Solve for the Missing Number: Complex Fraction Equation with Square Roots and Powers

To solve the equation $\frac{(6^2-4^2):\sqrt{25}}{\sqrt{4}}=\frac{\sqrt{36}-\sqrt{49}:7}{5}+\textcolor{red}{☐}^{100}$, we need to simplify both sides step by step.

Let's start with the left-hand side (LHS):

• Calculate the powers: $6^2 = 36$ and $4^2 = 16$.
• Subtract the results: $36 - 16 = 20$.
• Calculate the square root: $\sqrt{25} = 5$.
• Perform the division: $20 : 5 = 4$.
• Calculate the square root in the denominator: $\sqrt{4} = 2$.
• Complete the division to simplify: $\frac{4}{2} = 2$.
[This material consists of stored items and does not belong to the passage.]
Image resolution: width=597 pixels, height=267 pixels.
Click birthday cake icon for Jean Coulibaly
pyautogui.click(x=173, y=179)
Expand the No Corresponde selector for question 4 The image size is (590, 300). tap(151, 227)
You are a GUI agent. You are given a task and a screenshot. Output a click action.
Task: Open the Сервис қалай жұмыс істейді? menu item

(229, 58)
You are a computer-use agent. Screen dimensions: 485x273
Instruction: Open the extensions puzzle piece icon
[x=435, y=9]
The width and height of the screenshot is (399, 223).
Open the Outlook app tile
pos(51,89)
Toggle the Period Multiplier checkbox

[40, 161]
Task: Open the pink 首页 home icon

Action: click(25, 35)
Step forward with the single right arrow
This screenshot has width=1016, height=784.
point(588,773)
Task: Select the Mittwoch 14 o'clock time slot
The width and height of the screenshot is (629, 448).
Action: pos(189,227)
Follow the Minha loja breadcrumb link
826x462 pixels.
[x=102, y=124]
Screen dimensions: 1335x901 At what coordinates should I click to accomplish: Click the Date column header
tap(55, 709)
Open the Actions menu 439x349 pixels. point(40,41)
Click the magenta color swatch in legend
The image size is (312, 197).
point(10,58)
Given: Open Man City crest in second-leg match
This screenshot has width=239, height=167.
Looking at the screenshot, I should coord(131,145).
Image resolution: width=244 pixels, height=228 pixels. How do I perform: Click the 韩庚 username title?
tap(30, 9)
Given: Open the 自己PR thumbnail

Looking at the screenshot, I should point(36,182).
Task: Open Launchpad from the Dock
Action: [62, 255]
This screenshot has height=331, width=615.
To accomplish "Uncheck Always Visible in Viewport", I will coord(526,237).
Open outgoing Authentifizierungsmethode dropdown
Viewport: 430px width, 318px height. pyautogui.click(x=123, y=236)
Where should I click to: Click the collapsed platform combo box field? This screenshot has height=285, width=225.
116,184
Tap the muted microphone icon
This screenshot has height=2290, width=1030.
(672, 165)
So, the LHS simplifies to $2$.

Now, let's simplify the right-hand side (RHS):

• Calculate the square roots: $\sqrt{36} = 6$ and $\sqrt{49} = 7$.
• Perform the division inside the expression: $7:7 = 1$.
• Subtract the results: $6 - 1 = 5$.
• Divide by 5: $\frac{5}{5} = 1$.

So, the RHS simplifies to $1 + \textcolor{red}{☐}^{100}$.

This gives us the equation:

• $2 = 1 + \textcolor{red}{☐}^{100}$
• Solve for the missing number: $\textcolor{red}{☐}^{100} = 1$.

We know that $x^{100} = 1$ has two solutions for any real numbers: $x = 1$ and $x = -1$ because both $1^{100}$ and $(-1)^{100} = 1$ hold true.

Thus, the missing number is $1,\hspace{4pt}-1$.